● Source data:
-------
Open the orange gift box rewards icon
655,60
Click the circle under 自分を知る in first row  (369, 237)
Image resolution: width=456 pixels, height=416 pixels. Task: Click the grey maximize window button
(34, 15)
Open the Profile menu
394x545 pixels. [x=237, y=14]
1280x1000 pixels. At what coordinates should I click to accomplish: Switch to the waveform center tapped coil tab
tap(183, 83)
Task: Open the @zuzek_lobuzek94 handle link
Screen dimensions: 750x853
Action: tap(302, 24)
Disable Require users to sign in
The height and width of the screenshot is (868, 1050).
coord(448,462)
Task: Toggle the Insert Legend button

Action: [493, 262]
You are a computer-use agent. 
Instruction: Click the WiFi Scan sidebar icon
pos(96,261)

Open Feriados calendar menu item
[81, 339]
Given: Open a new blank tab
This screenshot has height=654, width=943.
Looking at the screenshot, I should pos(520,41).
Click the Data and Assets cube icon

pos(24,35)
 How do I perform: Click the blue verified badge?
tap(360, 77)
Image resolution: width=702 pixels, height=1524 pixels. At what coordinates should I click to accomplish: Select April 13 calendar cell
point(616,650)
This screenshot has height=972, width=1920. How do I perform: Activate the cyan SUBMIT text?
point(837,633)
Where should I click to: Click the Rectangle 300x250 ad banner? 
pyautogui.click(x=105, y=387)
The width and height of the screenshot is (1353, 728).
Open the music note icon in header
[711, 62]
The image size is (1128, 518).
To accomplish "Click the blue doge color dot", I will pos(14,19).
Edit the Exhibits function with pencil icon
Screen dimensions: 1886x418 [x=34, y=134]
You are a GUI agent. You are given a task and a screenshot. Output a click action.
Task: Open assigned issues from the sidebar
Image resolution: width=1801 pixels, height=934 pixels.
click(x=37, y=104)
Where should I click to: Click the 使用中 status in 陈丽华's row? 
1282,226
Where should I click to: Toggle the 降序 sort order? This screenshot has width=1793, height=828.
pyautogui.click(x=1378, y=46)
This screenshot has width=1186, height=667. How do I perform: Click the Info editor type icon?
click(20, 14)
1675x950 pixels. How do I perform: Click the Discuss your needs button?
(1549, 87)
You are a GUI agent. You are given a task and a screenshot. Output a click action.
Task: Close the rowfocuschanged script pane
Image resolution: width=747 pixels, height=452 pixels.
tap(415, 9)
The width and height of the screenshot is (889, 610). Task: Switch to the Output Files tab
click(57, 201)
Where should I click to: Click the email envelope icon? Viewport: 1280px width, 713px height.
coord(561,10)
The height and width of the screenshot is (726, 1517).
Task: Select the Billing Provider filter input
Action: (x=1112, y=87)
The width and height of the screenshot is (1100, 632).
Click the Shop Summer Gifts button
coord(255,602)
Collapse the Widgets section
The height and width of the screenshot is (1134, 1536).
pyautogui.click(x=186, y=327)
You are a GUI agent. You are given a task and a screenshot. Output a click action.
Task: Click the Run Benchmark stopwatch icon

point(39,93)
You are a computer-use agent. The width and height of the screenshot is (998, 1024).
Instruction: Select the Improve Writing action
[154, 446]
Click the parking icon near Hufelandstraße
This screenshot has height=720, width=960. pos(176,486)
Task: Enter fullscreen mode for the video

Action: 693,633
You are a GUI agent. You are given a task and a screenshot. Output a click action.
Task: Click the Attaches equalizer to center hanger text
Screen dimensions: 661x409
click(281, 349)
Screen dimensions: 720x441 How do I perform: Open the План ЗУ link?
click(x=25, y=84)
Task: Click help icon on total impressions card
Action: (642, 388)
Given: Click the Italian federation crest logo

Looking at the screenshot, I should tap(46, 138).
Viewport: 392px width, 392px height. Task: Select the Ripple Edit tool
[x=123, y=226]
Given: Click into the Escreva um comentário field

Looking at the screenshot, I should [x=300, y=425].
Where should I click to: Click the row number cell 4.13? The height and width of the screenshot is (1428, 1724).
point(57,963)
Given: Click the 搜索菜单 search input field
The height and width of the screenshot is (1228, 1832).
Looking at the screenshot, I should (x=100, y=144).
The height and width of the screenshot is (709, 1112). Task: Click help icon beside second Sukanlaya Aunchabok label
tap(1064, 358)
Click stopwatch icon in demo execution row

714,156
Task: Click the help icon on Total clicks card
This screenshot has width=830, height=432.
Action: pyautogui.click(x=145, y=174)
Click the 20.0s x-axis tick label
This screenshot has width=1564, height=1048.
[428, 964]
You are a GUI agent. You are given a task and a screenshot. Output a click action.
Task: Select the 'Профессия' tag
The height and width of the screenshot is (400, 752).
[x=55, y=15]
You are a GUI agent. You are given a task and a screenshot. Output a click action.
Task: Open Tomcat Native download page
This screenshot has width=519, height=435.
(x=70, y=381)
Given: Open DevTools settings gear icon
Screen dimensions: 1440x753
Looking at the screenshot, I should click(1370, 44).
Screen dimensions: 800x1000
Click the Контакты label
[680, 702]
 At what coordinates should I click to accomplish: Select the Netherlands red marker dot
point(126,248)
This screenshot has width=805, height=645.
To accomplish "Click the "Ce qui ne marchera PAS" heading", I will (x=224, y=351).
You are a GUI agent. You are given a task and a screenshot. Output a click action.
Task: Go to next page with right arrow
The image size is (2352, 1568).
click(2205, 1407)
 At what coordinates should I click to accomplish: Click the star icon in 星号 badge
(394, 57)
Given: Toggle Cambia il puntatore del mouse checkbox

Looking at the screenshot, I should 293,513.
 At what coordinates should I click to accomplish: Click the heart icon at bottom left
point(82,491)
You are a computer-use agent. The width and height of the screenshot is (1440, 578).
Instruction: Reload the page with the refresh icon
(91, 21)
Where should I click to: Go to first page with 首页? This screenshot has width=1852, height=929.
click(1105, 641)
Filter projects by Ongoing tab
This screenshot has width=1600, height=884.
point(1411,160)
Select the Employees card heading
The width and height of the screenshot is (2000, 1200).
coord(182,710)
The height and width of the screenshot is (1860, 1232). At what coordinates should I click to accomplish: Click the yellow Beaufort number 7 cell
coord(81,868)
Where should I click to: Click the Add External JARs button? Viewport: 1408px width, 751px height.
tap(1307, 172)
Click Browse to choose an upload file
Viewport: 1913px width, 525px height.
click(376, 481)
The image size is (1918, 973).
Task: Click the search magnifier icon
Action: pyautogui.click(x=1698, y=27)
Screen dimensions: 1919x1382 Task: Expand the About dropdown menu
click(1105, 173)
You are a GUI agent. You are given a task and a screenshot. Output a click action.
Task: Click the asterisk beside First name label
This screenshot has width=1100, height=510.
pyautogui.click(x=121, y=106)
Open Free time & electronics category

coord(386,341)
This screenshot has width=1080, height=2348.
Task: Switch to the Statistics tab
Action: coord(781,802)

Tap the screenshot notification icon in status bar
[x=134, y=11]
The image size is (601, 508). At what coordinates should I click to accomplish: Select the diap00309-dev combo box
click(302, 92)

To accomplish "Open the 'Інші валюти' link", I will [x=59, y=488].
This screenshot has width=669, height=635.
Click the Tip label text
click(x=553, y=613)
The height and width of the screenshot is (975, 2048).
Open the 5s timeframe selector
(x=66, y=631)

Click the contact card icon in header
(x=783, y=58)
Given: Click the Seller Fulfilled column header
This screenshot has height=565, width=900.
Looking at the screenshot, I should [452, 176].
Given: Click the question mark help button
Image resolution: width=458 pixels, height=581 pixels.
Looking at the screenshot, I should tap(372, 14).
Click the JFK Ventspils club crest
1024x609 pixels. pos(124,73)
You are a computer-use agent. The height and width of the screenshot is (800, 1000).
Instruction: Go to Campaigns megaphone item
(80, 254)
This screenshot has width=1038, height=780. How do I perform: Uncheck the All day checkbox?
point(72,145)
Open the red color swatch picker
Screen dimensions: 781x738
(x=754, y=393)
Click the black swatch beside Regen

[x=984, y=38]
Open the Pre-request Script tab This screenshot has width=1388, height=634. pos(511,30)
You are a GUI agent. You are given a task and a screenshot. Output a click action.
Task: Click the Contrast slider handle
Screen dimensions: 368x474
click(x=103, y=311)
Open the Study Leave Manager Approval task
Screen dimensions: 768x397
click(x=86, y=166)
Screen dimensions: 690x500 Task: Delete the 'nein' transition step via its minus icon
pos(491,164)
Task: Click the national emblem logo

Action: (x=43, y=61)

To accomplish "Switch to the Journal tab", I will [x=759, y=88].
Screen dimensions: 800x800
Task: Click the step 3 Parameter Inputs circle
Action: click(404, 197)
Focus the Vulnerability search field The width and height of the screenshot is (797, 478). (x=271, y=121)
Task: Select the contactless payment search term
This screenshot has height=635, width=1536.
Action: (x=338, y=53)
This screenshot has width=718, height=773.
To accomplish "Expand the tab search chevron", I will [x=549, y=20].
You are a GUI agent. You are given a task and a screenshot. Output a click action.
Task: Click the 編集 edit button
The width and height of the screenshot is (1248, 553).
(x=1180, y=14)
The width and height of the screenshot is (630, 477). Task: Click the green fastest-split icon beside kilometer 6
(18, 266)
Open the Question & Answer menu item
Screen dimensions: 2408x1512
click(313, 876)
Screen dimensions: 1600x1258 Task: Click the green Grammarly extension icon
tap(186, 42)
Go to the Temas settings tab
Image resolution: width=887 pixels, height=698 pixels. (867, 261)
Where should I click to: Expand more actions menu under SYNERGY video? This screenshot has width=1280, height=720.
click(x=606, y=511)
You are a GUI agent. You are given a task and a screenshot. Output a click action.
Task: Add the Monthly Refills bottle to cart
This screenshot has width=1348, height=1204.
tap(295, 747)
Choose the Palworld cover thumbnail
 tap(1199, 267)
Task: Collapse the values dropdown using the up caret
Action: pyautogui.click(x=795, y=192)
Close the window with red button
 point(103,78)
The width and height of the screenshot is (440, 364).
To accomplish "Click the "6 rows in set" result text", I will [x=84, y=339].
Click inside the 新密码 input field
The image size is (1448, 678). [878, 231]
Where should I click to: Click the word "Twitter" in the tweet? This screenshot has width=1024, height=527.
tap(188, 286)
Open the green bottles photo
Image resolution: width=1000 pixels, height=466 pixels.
-------
Exactly the lines from the one containing "Where should I click to: Click the word" through the end of the listing above, inclusive, are to be written out, and no others.

Where should I click to: Click the word "Twitter" in the tweet? This screenshot has width=1024, height=527.
tap(188, 286)
Open the green bottles photo
Image resolution: width=1000 pixels, height=466 pixels.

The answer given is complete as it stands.